Material for this exercise:
[Start of section]

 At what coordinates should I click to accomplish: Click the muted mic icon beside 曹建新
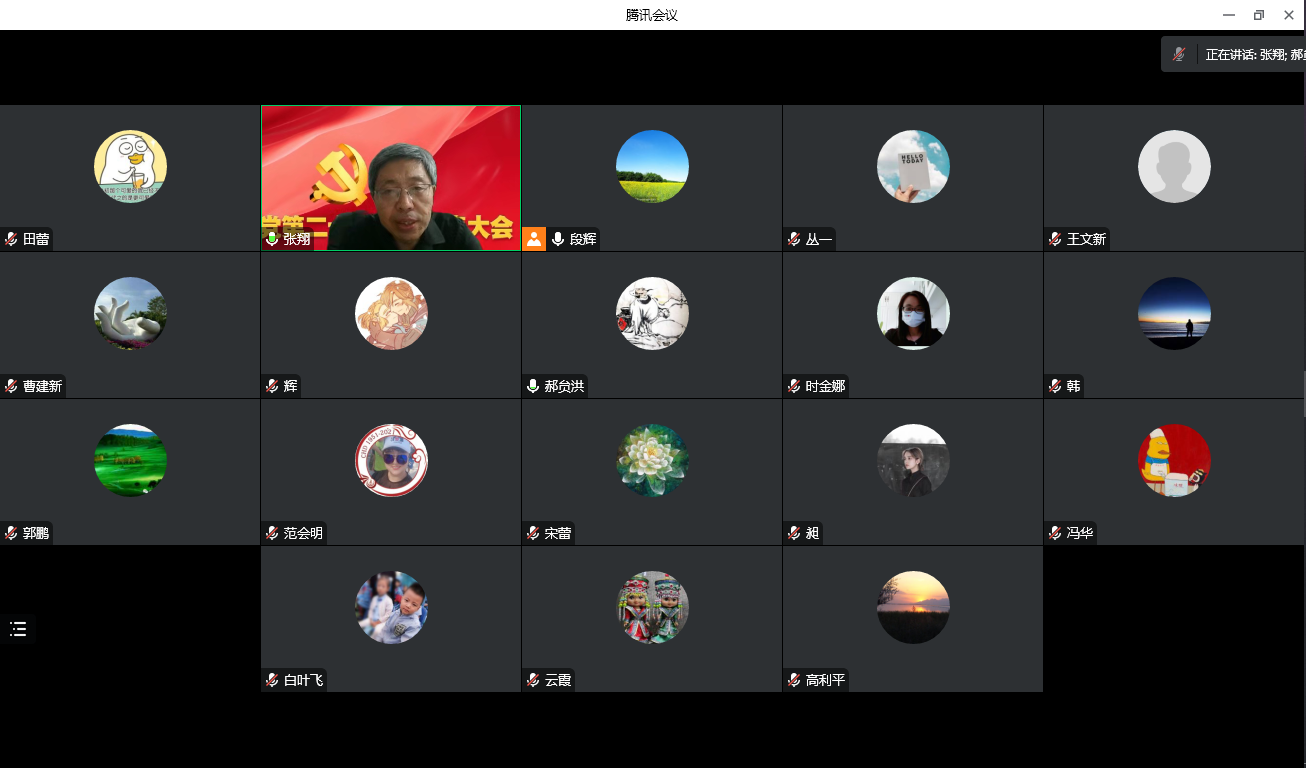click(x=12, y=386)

[End of section]
[Start of section]

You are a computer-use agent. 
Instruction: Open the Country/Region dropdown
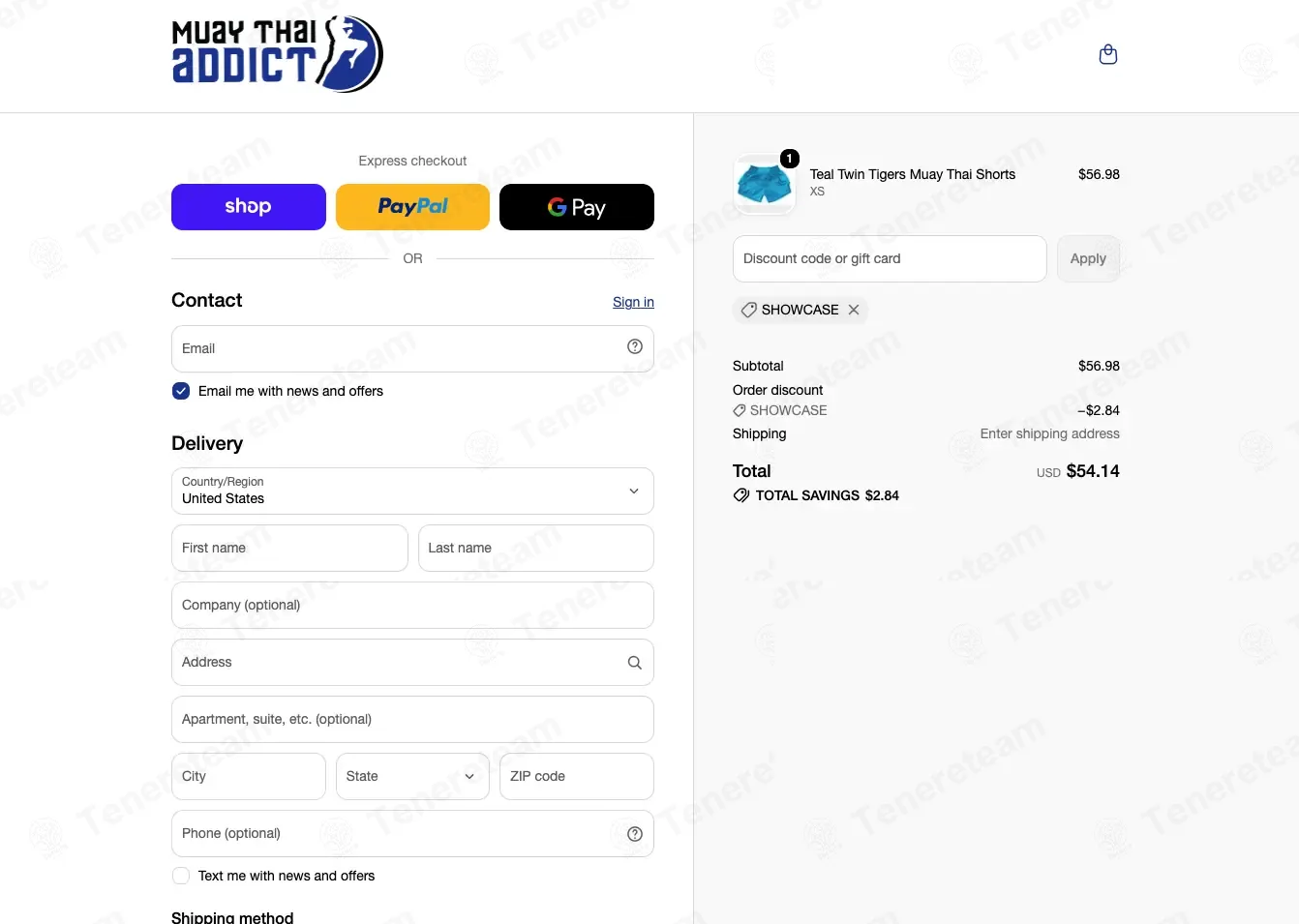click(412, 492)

[End of section]
[Start of section]

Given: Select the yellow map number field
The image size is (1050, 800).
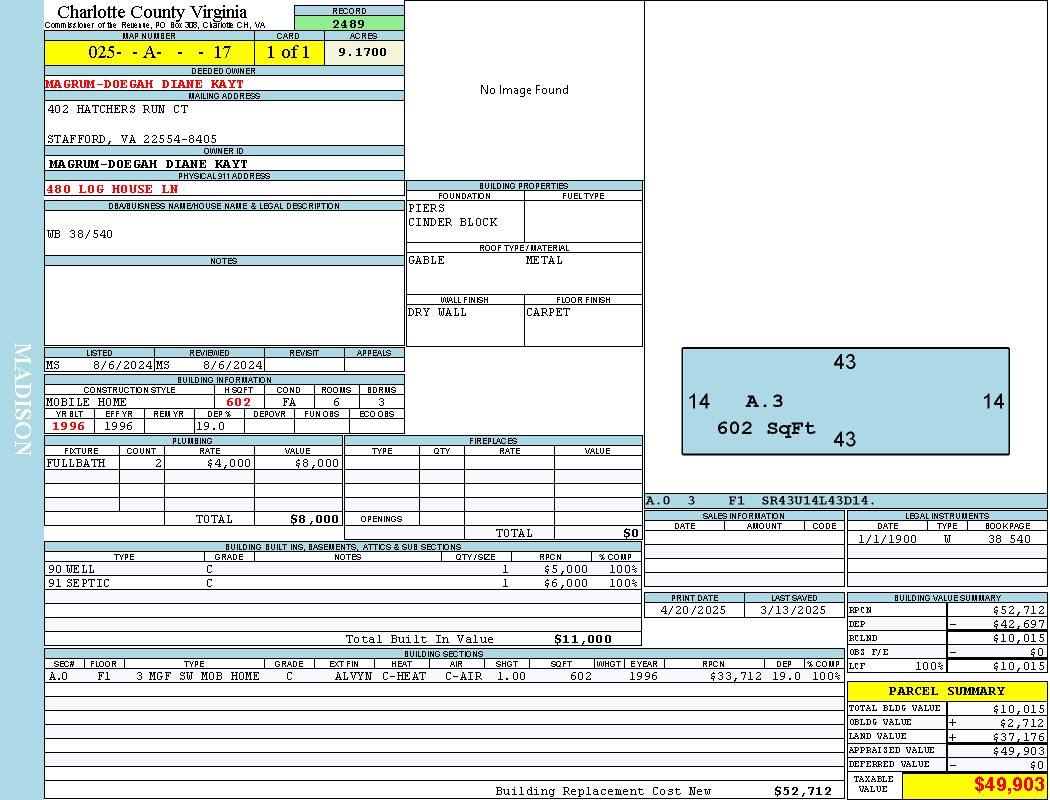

[End of section]

Problem: Your answer should be the exact lines above from the one with "Given: Select the yellow map number field" through the one with "The image size is (1050, 800).", both included, and nothing besides.

Solution to this problem:
Given: Select the yellow map number field
The image size is (1050, 800).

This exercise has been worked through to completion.